Sheet Pan Lemon Herb Roasted Chicken and Veggies
This recipe is quick, easy, and delicious, perfect for a weeknight dinner.
Ingredients:
* 1.5 lbs boneless, skinless chicken breasts or thighs
* 1 tbsp olive oil
* 1 lemon, cut into wedges
* 2 cloves garlic, minced
* 1 tsp dried oregano
* 1/2 tsp dried thyme
* Salt and pepper to taste
* 1 lb small potatoes, cut into bite-sized pieces
* 1 lb Brussels sprouts, trimmed and halved
* 1 red onion, cut into wedges
Instructions:
* Prep: Preheat oven to 400°F (200°C).
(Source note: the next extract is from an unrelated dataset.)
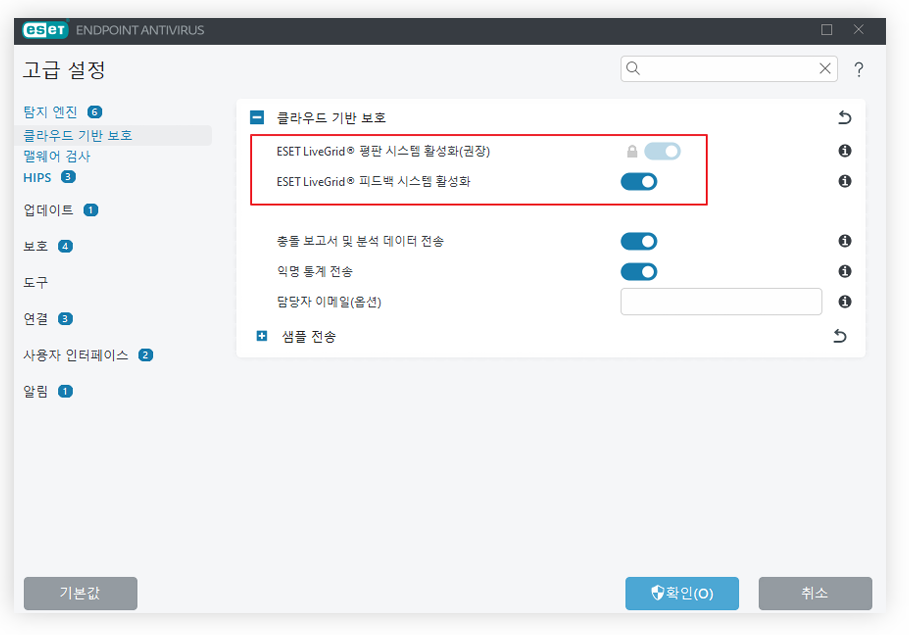The image size is (909, 635).
Task: Click info icon beside 충돌 보고서 및 분석 데이터 전송
Action: coord(845,241)
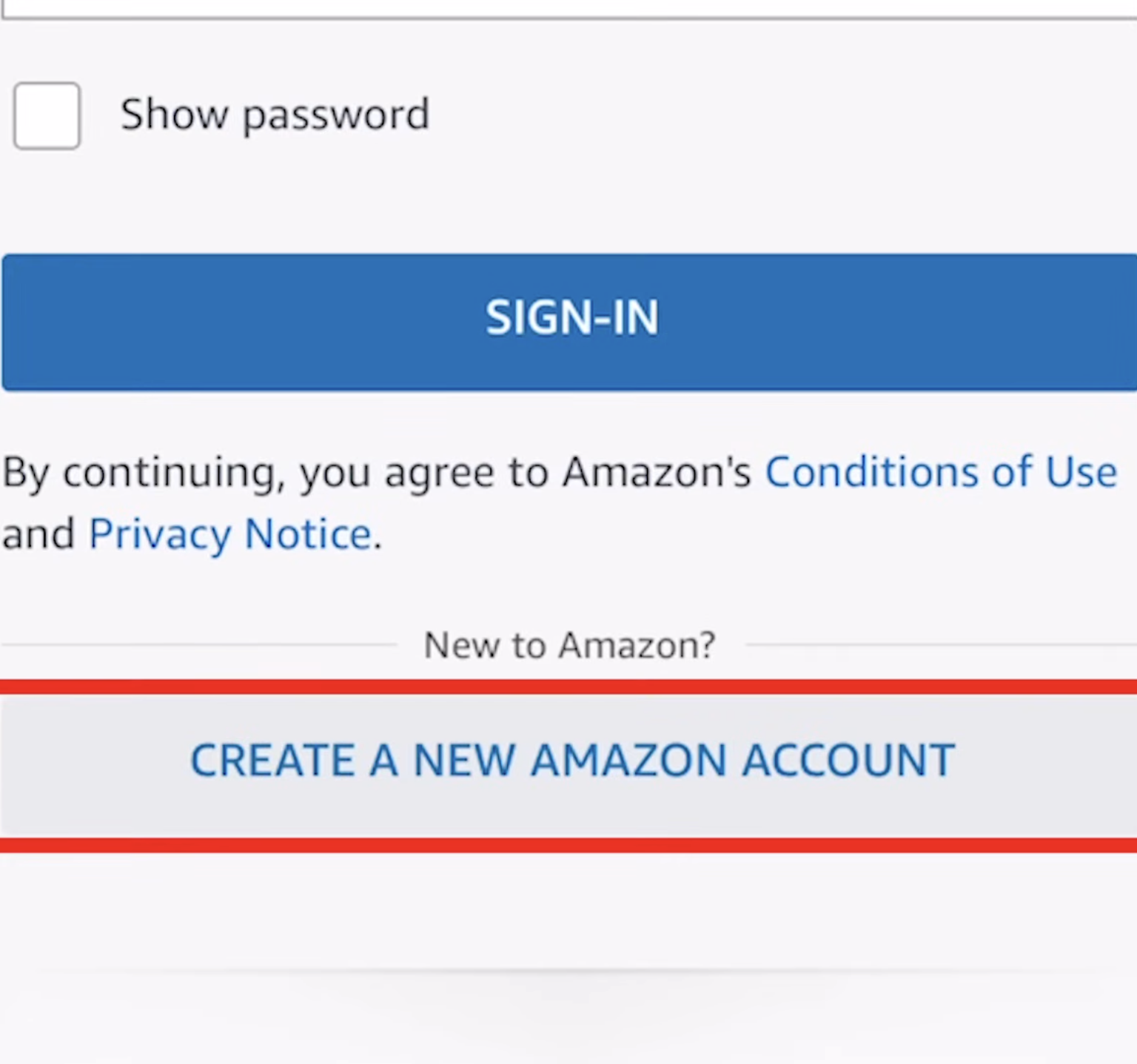Click divider line right of "New to Amazon?"

[940, 645]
Line a large baking sheet with parchment paper.
* Marinate: In a large bowl, toss chicken with olive oil, lemon wedges, garlic, oregano, thyme, salt, and pepper.
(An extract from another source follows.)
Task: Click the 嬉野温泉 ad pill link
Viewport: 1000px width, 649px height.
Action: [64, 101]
* Assemble: Arrange chicken, potatoes, Brussels sprouts, and onion wedges on the prepared baking sheet.
* Roast: Roast for 20-25 minutes, or until chicken is cooked through and vegetables are tender.
* Serve: Serve immediately, garnished with fresh herbs if desired.
Tips:
* For extra flavor, add a sprig of rosemary to the baking sheet.
* You can substitute other vegetables, such as carrots, broccoli, or zucchini.
* This recipe can be easily doubled to feed a larger crowd.
Enjoy your delicious and healthy sheet pan dinner!